Ce soir, je rentre tard. J’ai traîné dans ma ville, observé les danseurs de rue de mon quartier. J’ai commencé à nouer des liens avec eux sans jamais oser leurs montrer ce que j’ai appris jusque-là, par mes propres moyens. Je traîne des pieds, mes jambes sont lourdes. Je repousse toujours ces périodes familiales. Ces moments quotidiens, je préfère les fuir. Ma rue est déserte à cette heure-ci, je ne croise aucunes voitures, aucunes personnes. J’arrive assez vite, trop vite, devant ma porte. La franchis, pénétrant dans ma demeure. Dans sa demeure.

J’engage un pas dans le salon. Les cris de mon père et les hurlements de ma mère surgissent. Une habitude, un rituel, un enfer permanent. Mais cette fois-ci semble différente. Je ne comprends pas tout de suite ce qui est particulier, mais l’atmosphère est plus grave que d’habitude. Puis un mot réussit à se frayer un chemin dans le brouillard de ma tête. Pédé.

Ces quatre lettres résonnent en moi, me paralysant.

Il sait. Il sait ! Comment cela se peut-il ?!

Il hurle, hors de lui. Une tornade de haine qui se déchaîne sur l’unique être qui a sa place dans mon cœur. Elle pleure, le supplie. Mais tout cela, elle ne le fait pas pour elle, seulement pour moi.

Elle lui demande de me pardonner, de m’épargner. De m’accepter.

Je suis figé, bloqué.

Pétrifié par un sentiment de peur tellement puissant qu’il prend ma respiration en otage.

Chaque bouffé me brûle les poumons.

J’entends un coup plus fort que les autres, associé à un cri encore plus déchirant émanant de ma mère. Cela me réveille de ma torpeur, me fait me diriger droit vers l’étage. Et je fonce, déboule comme un fou dans la chambre.

Cette pièce qui a été témoin de tellement de choses depuis que nous habitons ici.

Je vois ma mère dans un coin de la pièce, allongée, prostrée par la peur. Luttant pour retenir les cris d’agonie qui se frayent à mesure des coups. M’entendant, mon père s’arrête, se tourne vers moi et je découvre dans son regard la haine qu’il ressent à mon égard. Il ne m’a jamais aimé, il me tolère à peine dans sa vie. Seulement, je demeure son fils. Mais dans ses yeux, à ce moment-là, j’y vois uniquement l’envie de me tuer. Son esprit est focalisé sur cette émotion, coupé de toute rationalité.

Dans un grognement, comme si me parler pouvait lui écorcher les lèvres, il s’avance sur moi et le premier choc tombe avec brutalité. La force de son poing déséquilibre mon corps autant que mon cœur. Un coup de plus, mais plus fort que tous ceux que j’ai reçus jusque-là. Aussi vite que le premier, un autre s’écrase dans mon estomac, provoquant une puissante remontrée de bile. Je vais vomir. Mais je n’en ai pas le temps.

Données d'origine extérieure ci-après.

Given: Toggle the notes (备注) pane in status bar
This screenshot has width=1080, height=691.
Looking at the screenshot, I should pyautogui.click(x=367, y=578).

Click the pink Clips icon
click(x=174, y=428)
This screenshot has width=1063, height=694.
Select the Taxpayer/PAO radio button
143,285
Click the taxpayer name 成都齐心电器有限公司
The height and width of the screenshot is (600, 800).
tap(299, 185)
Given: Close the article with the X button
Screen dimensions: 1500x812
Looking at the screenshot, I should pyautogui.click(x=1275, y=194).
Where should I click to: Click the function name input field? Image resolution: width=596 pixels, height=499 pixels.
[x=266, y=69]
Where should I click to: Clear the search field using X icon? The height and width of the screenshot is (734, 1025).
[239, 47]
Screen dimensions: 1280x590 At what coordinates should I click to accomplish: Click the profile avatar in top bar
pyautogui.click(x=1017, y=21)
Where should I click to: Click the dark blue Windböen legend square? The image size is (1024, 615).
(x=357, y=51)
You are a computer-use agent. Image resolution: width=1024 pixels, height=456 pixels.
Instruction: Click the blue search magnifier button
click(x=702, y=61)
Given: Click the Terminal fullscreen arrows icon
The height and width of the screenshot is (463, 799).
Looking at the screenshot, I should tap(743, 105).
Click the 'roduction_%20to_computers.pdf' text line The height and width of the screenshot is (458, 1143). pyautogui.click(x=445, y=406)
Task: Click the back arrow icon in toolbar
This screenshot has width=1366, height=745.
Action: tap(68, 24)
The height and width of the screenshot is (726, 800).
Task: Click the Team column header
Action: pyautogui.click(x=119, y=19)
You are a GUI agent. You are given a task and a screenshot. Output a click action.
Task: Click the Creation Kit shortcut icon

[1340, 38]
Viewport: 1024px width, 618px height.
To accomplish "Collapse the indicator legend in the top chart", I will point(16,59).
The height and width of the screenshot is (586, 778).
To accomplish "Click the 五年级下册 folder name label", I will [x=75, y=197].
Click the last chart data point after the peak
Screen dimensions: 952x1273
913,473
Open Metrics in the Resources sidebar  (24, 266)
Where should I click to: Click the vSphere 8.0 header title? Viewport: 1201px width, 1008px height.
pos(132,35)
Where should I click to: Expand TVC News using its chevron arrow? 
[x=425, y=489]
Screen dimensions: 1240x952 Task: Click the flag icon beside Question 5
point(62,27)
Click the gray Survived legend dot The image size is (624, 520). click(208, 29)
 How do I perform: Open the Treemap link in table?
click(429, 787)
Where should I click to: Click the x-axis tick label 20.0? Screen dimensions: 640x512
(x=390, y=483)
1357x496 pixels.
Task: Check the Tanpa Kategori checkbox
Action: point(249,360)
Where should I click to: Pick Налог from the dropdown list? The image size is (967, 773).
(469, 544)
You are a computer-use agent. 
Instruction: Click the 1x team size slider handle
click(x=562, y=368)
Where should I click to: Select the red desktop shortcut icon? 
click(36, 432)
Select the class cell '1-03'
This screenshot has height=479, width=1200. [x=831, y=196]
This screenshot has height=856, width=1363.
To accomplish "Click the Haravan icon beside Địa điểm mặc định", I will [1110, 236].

Une pluie de douleur atterrit sur moi ; sur mon visage, mes côtes, mes membres, mon dos.

Je suffoque, je tremble, je souffre. Mon corps se disloque autant que mon cœur. Je me brise.

Je n’ai pas la force de résister, en ai-je seulement le désir ? Mon père martèle mon corps, mais aussi mon esprit, m’assénant des paroles de haine. Des mots que je connais, que je me doutais qu’il dirait.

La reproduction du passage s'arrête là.